GOAL: Output the part of the deer rifle thread below that runs from "After, a few" up to and including "with the gun.", word for word.

══ SELECTION ══

# New Deer Gun



## hutchinsonrd (Nov 23, 2006)

My wife asked me the dream question last year. If you could have any deer rifle what would it be? Of course, with a price within reason. After weeks of research I decided and a Winchester Classic Featherweight M70 with blued barrel was my 2005 Christmas present.

After, a few days of deer hunting here in Missouri I finally got a kill yesterday morning, the last day of regular firearm season. My first kill with the gun.

Shot a decent size doe at 132 yards (give or take) with a 120gr. Nosler Spitzer Ballistic Tip handload and Leupold VX-1 2-7x33 scope. Gun and cartridge performed great.

Broadside shot, through and through. Took out lower portion of the heart. Deer ran about 30 yards with a few of those yards into the tree line. Easily found the blood trail from where the deer was shot.

Researched long and hard before deciding on this gun and cartridge. Wanted a light gun, with a versatile cartidge, mauser type action, low recoil and classic looks. The M70 was just the one. Plus, I like the uniqueness of the cartridge. Lot of money was spent but haven't regretted one penny.

I'll probably never shoot anything bigger than a midwest deer however, from what I read during my research I would feel very confident hunting bigger game within 200-250 yards.

I tell everyone I know how great the gun and round are as a unit. Too bad USRAC closed the shop.

Robert


----------



## dogdonthunt (Nov 10, 2005)

sounds to me the gun wasnt the only factor here....sounds like some good shot placement by a good hunter.....nice job and great story :beer:


----------

═══
══ COLLECTED DATA ══

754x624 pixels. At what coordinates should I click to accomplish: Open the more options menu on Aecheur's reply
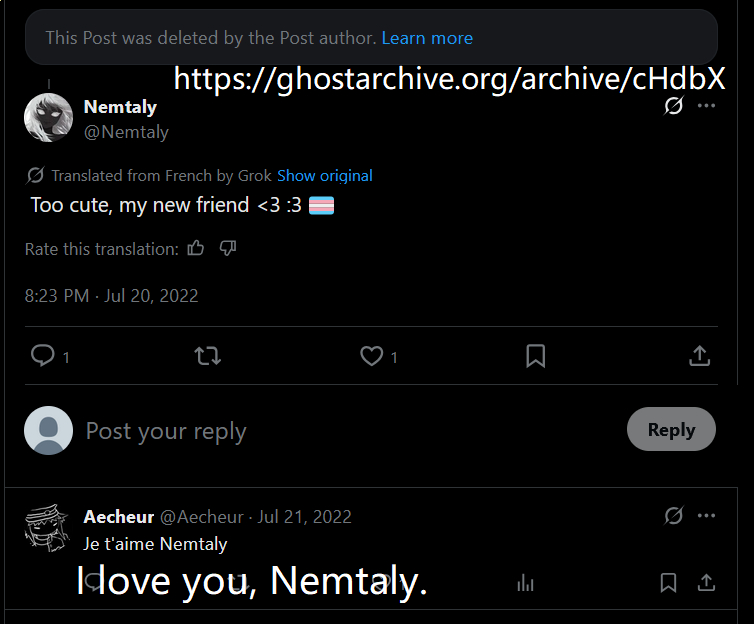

═══

RESULT FOR THIS TASK:
After, a few days of deer hunting here in Missouri I finally got a kill yesterday morning, the last day of regular firearm season. My first kill with the gun.